**Extrait choisi:**
Parmi les quatre questions, une seule a été
résolue... et encore! C’est le retrait du Sud libanais sous la pression
de la Résistance.
Et quoi encore durant une année et davantage?
Des choses d’apparence que Barak a considérées comme inévitables.
Le 24 juin fut perpétré le pire raid israélien sur
le Liban. Israël a bombardé, détruit et frappé
“l’accord d’avril” 1996. Barak ne rompt pas le silence. Netanyahu est responsable.
Ce fut sa dernière cartouche... Tous les mauvais coups ont été
inscrits à son actif. Barak est allé en Amérique entre
les 15 et 20 juillet pour réparer les torts de son prédécesseur...
Et quoi encore? La mauvaise relation avec le
Vatican quatre mois avant la visite du Saint-Père en Orient, le
Saint-Siège s’étant opposé, le 23 novembre 1999, à
la construction d’une mosquée à Nazareth, près de
l’église de l’Annonciation, parce que ceci affecte les susceptibilités
chrétiennes et musulmanes.

**Exercice écrit:**
Pour chaque affirmation ci-dessous, dites si elle concorde avec l’extrait choisi en répondant par oui ou par non, puis citez les mots de l’extrait qui permettent de trancher.
(a) Une seule des quatre questions a été résolue.
(b) Le pire raid israélien sur le Liban a eu lieu le 24 juillet.
(c) Le Saint-Siège s’est opposé le 23 novembre 1999 à la construction d’une mosquée à Nazareth.

**Données affichées:**

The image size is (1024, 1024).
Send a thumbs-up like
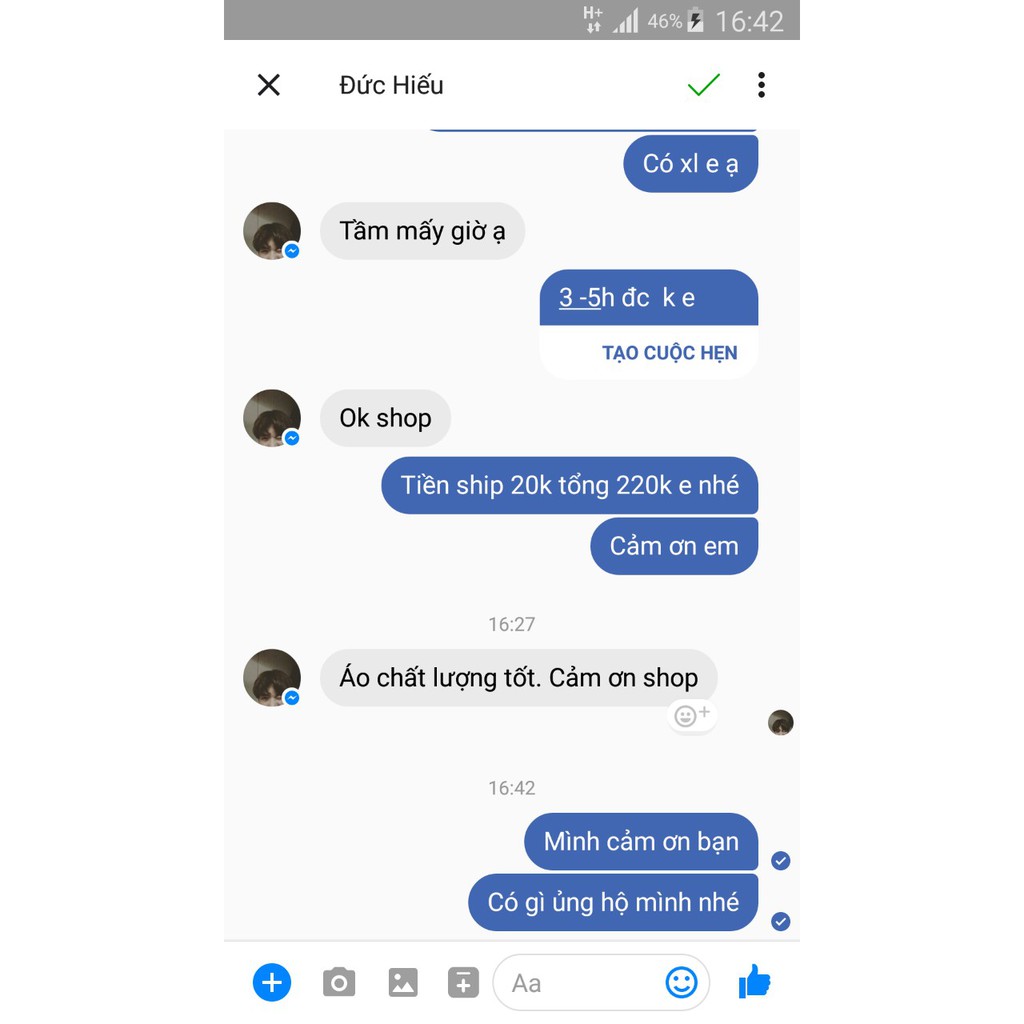(755, 983)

**Résultat obtenu:**
(a) Oui : « Parmi les quatre questions, une seule a été résolue ».
(b) Non : « Le 24 juin fut perpétré le pire raid israélien sur le Liban ».
(c) Oui : « le Saint-Siège s’étant opposé, le 23 novembre 1999, à la construction d’une mosquée à Nazareth ».